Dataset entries

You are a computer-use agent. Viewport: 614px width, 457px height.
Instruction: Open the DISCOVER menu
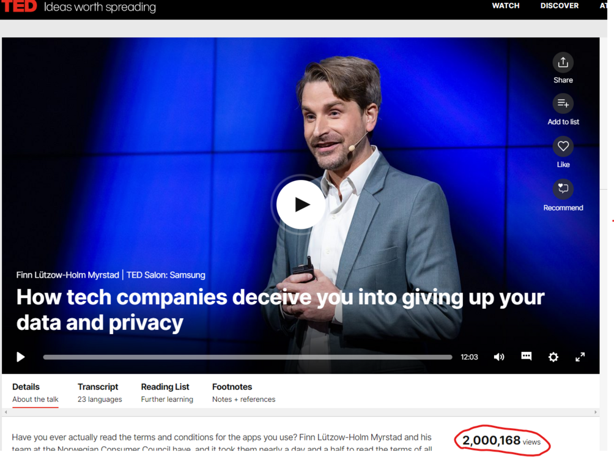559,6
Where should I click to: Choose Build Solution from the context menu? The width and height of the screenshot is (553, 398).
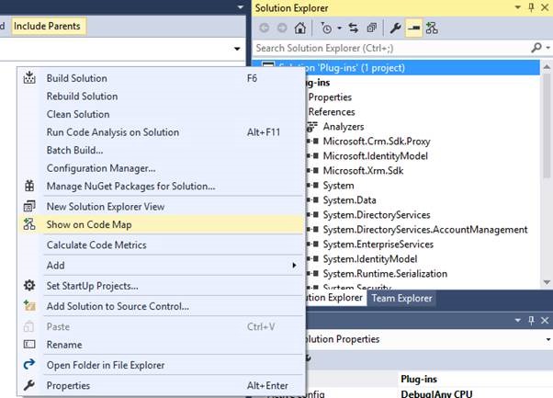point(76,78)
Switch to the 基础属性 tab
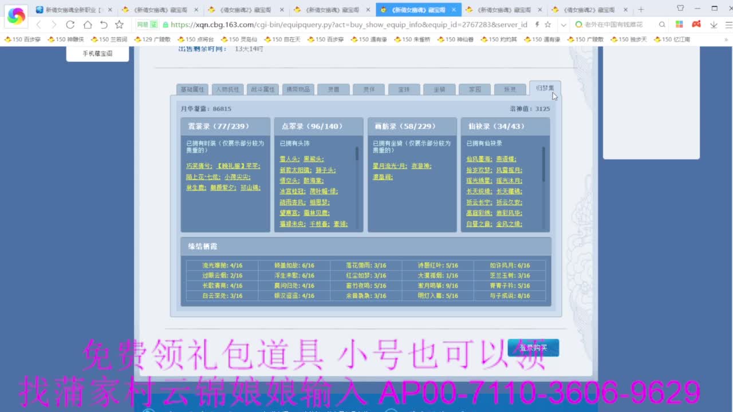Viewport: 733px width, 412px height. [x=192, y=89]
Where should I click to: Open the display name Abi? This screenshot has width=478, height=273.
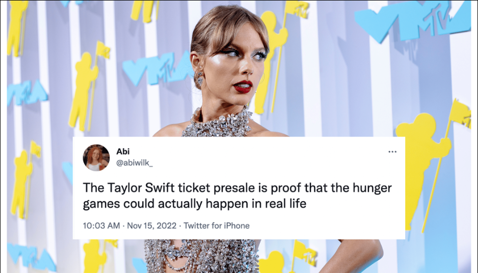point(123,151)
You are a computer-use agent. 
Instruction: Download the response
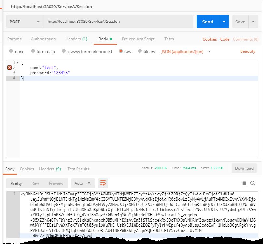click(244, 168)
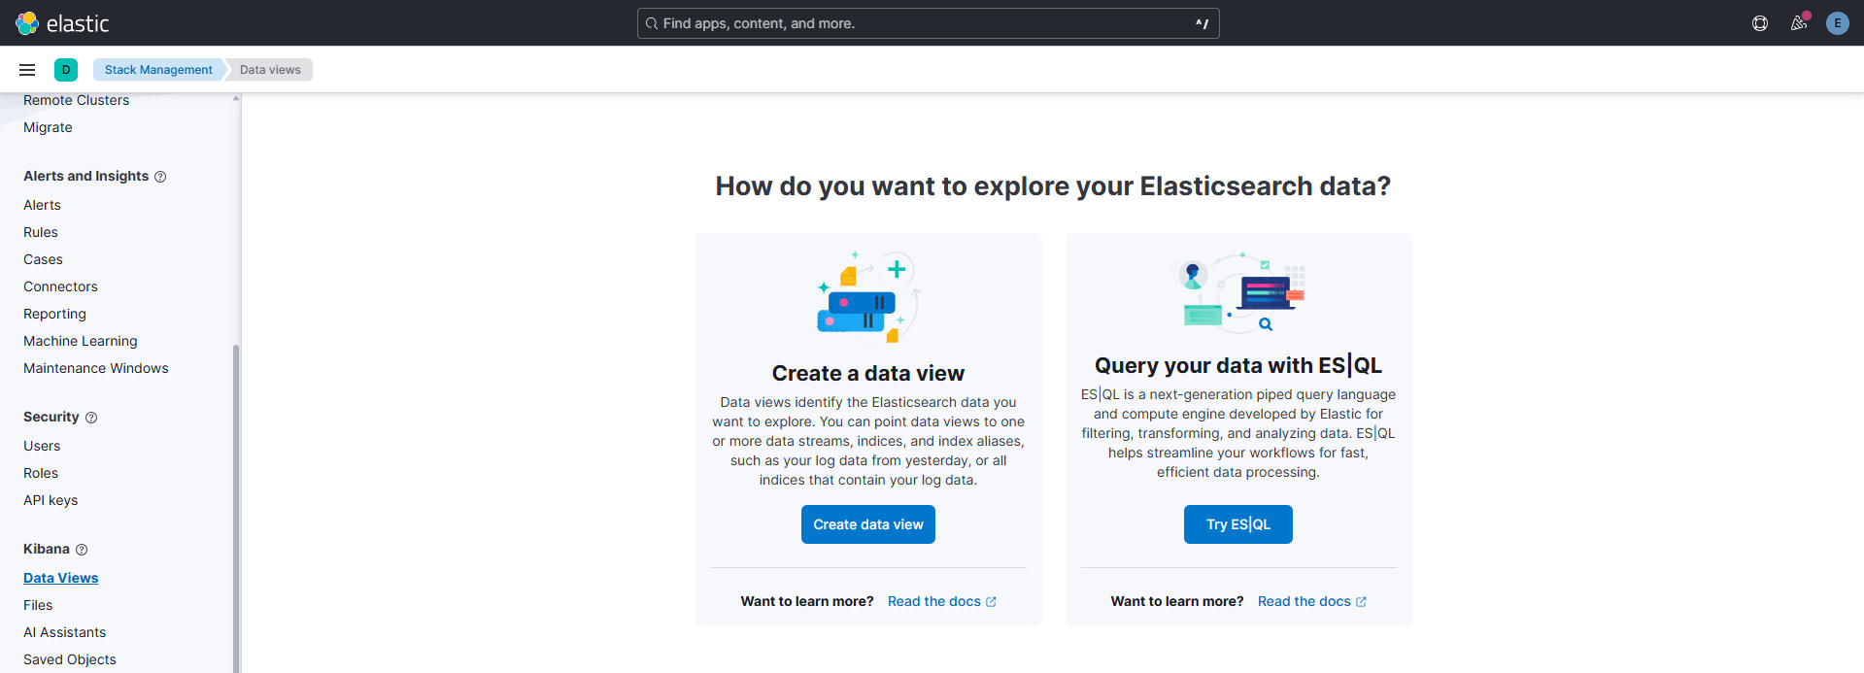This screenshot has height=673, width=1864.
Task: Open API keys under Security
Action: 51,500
---
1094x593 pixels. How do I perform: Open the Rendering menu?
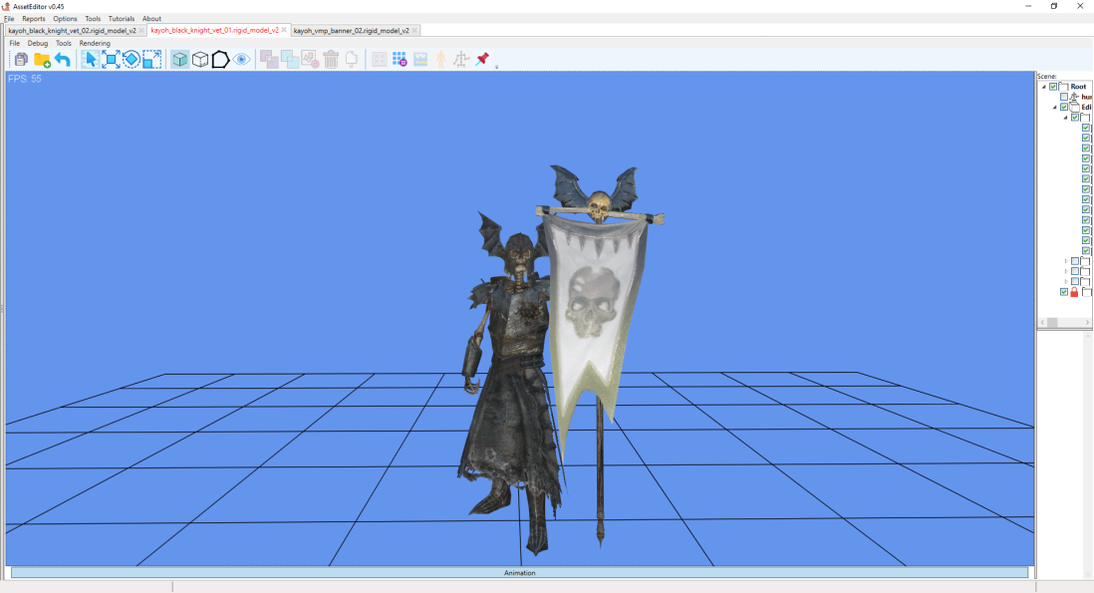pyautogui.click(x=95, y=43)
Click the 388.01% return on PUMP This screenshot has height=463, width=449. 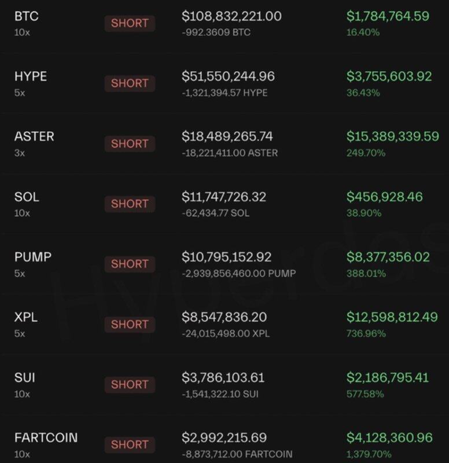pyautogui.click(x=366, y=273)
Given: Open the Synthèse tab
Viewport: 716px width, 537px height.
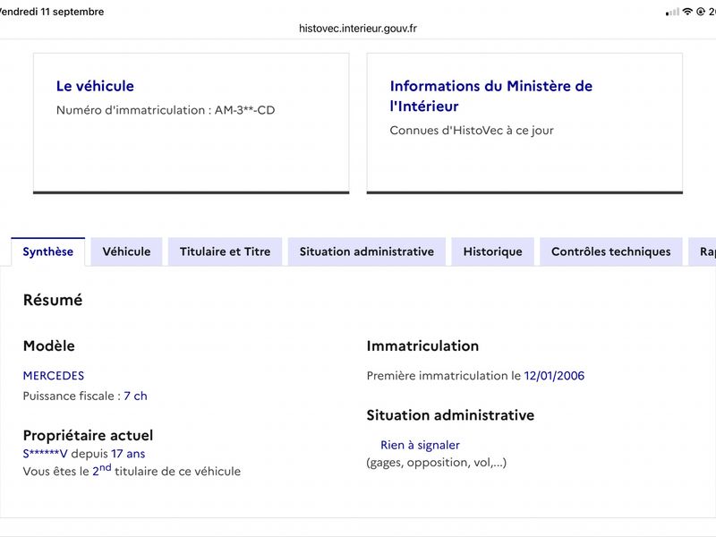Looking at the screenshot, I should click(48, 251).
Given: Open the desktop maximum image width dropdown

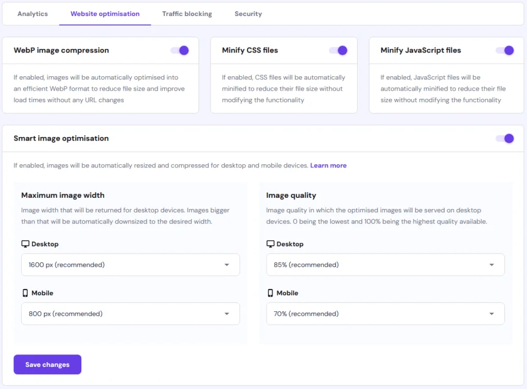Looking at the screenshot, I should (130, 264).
---
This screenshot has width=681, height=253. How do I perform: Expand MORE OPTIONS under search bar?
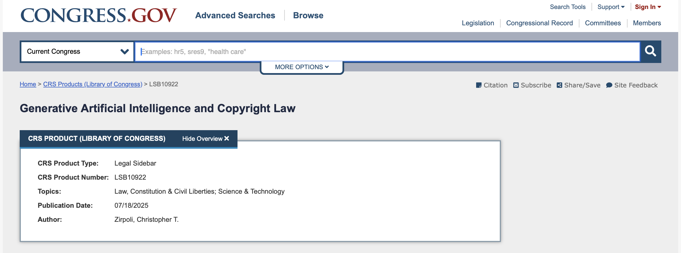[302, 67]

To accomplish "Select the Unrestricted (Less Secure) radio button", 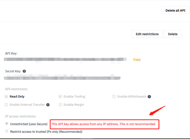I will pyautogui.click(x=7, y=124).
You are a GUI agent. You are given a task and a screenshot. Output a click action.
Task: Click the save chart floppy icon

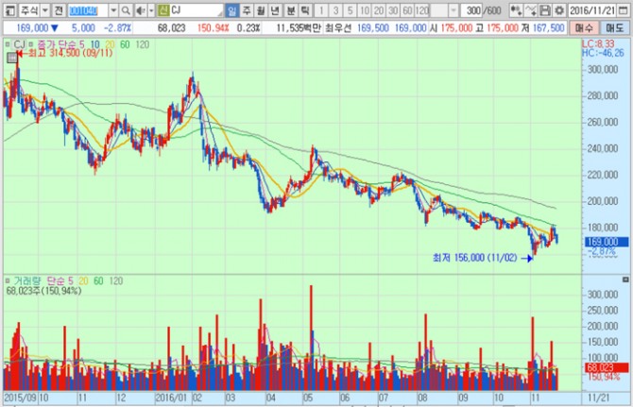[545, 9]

## Task
From the entries above, copy every line where the word "agent" shows up.

## Result of this task
You are a computer-use agent. Viewport: 614px width, 457px height.
You are a computer-use agent. 
You are a GUI agent. You are given a task and a screenshot. Output a click action.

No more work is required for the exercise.